The gathering of unique keystroke characteristics is an example of what's known as behavioral biometrics, or the measurement of something a person does, such as speaking, walking, or typing. So far, Thorsheim and Moore say, several banking websites appear to be using keystroke profiling to perform an additional layer of authentication on site users. In theory, such an approach could allow the sites to detect account hijackings, even when the attacker enters the correct username and password. … To be fair, behavioral biometrics is by no means a new field of study.
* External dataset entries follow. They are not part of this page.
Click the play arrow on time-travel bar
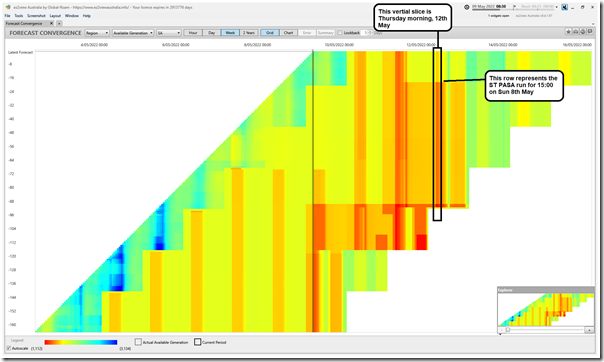(x=514, y=7)
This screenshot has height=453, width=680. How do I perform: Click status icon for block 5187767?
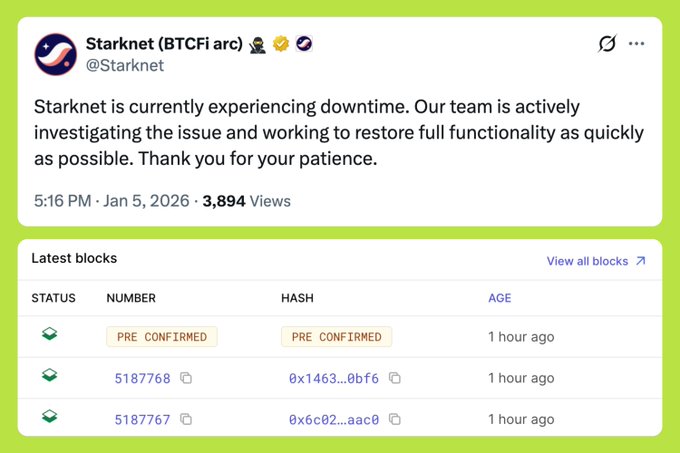(49, 418)
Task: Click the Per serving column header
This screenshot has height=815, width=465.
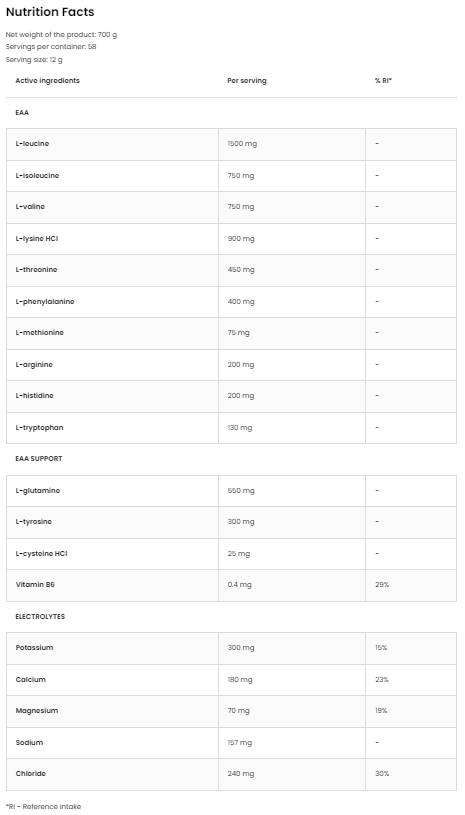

As evidenced by this Slashdot thread from 2007, people have long recognized the potential of using it to identify people behind a keyboard. There's also a huge library of research papers showing how to profile and de-anonymize browsers connecting over Tor. Still, if banks and other sites can use the technique to create reliable and accurate profiles of customers, it stands to reason that governments around the world can and do profile people of interest.
Keyboard Privacy is a Chrome plugin that subtly randomizes the rate your keyboard actions are injected into the browser environment.
Security consultant Paul Moore writes about Behavioral Profiling: The password you can't change.